The same year, Mercedes-Benz apologized for an Instagram post that quoted the Dalai Lama: “Look at situations from all angles, and you will become more open.” The Chinese objected to this perfectly boring statement because the Dalai Lama supports greater autonomy for Tibet. Mercedes sells twice as many cars in China than in the U.S. or Germany, and analysts have concluded that “without the emergence of China, the German premium business model would be broken.” So Mercedes looked at the situation from all angles and then, it would seem, selected the angle of shareholder preservation. They deleted the post and apologized profusely.
The muzzling of free expression at the behest of China extends even into the academic world. Last year, The New Republic reported on “an epidemic of self-censorship at U.S. universities on the subject of China.” Many scholars reportedly feel that criticizing the country is too risky, because colleges accept so much money from Chinese institutions affiliated with Beijing.

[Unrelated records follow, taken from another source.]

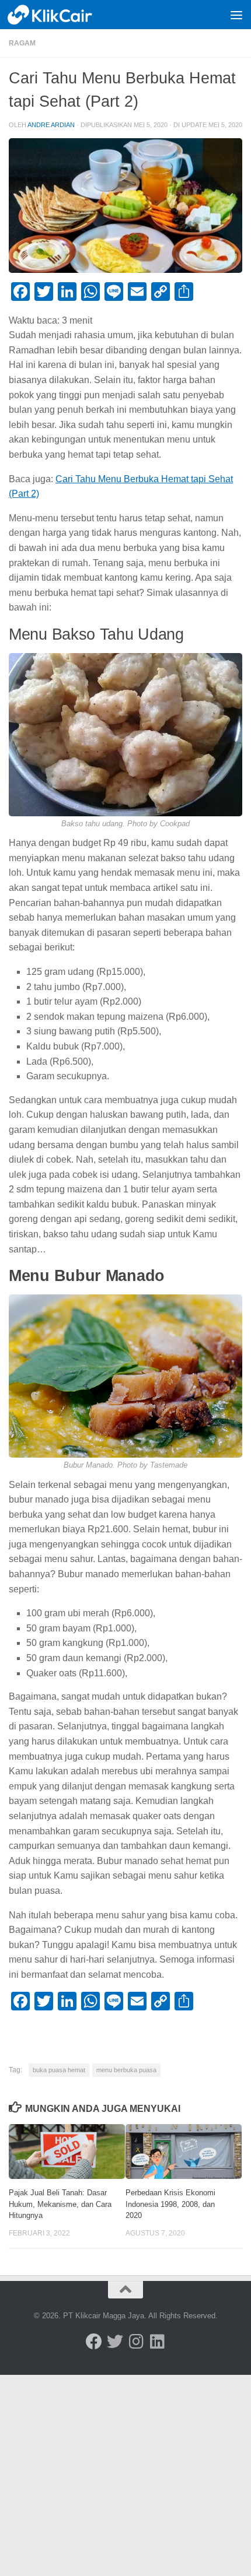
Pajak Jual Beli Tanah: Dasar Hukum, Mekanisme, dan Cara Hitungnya (60, 2204)
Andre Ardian (51, 124)
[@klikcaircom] (94, 2341)
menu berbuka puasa (126, 2069)
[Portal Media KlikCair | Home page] (65, 14)
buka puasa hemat (59, 2069)
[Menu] (236, 14)
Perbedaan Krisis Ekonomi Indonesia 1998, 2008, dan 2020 (170, 2204)
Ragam (22, 43)
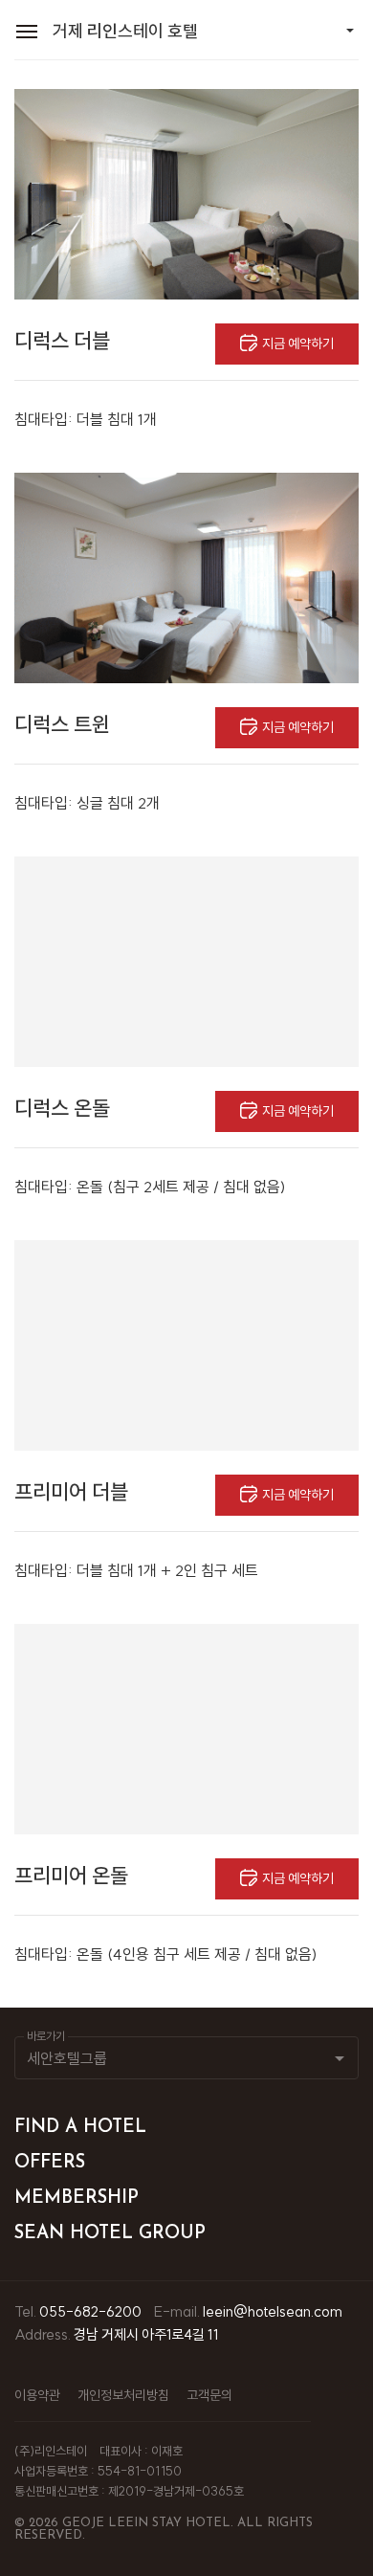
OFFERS (49, 2163)
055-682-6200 (90, 2311)
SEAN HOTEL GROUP (110, 2234)
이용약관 (37, 2395)
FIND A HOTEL (80, 2128)
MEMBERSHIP (76, 2198)
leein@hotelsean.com (272, 2311)
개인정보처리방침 (123, 2395)
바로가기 (46, 2036)
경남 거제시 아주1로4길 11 (146, 2334)
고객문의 (209, 2395)
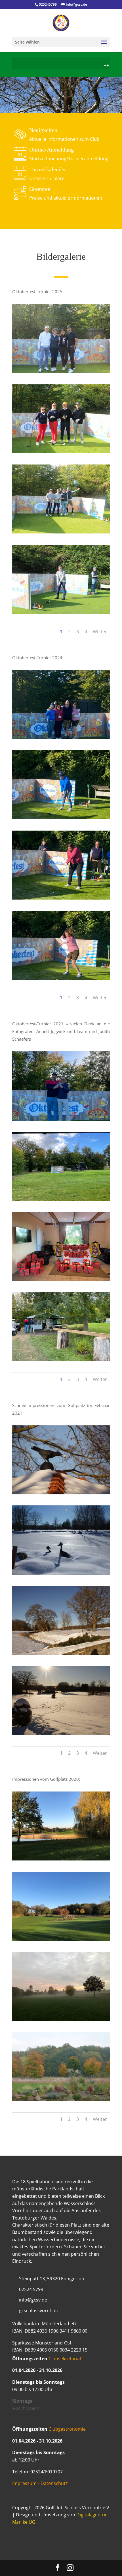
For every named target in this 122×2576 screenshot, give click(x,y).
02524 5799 (31, 2289)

China exercises a kind of veto power over the global marketplace of speech. Every piece of content that is critical of the government, or dubious of its claims about Tibet, or Taiwan, or Tiananmen Square, or Xinjiang, is subject to grave financial punishment. It amounts to a kind of “values tariff” on the companies and individuals with which China does business. That is, rather than [x] percent tax on imported goods in China, companies must compromise [x] percent of their values to do business in China. The focus might be on the NBA today. But each firm with business there is paying the values tariff.
Read: China bends another American institution to its will
Everybody is having it both ways.
The NBA wields social advocacy as a sword within the U.S. and surrenders its outspokenness at the border. Multinational companies ask their employees to “bring their full selves to work” and then fire those employees when their “full selves” offend Beijing bureaucrats living 10,000 miles away. Academic institutions say they cherish free thought while giving Beijing sway over their employees’ thinking.
But if the NBA is cowardly, and Marriott is shameful, and colleges are hypocrites, then what are we, the consumers, in this equation? China is the U.S.’s largest trading partner, from which we import hundreds of billions of dollars’ worth of computer parts, toys, furniture, shoes, and plastic.
The American consumer is prone to ethical spasms, if not to consistency. When Equinox members discovered that one of the gym’s investors was a Trump supporter, it caused a national scandal. Meanwhile, the most popular app in the world, TikTok, was built by the Beijing-based company ByteDance, which, like every Chinese tech company, works closely with the same Chinese Communist Party that tortures Muslims in Xinjiang. Does this mean that American teens are ethically required to delete the app until China shuts down its Xinjiang reeducation camps? Does it mean, by extension, that smartphone users should boycott the iPhone until Apple extricates its supply chain from China? Is there such a thing as ethical trade with China at all?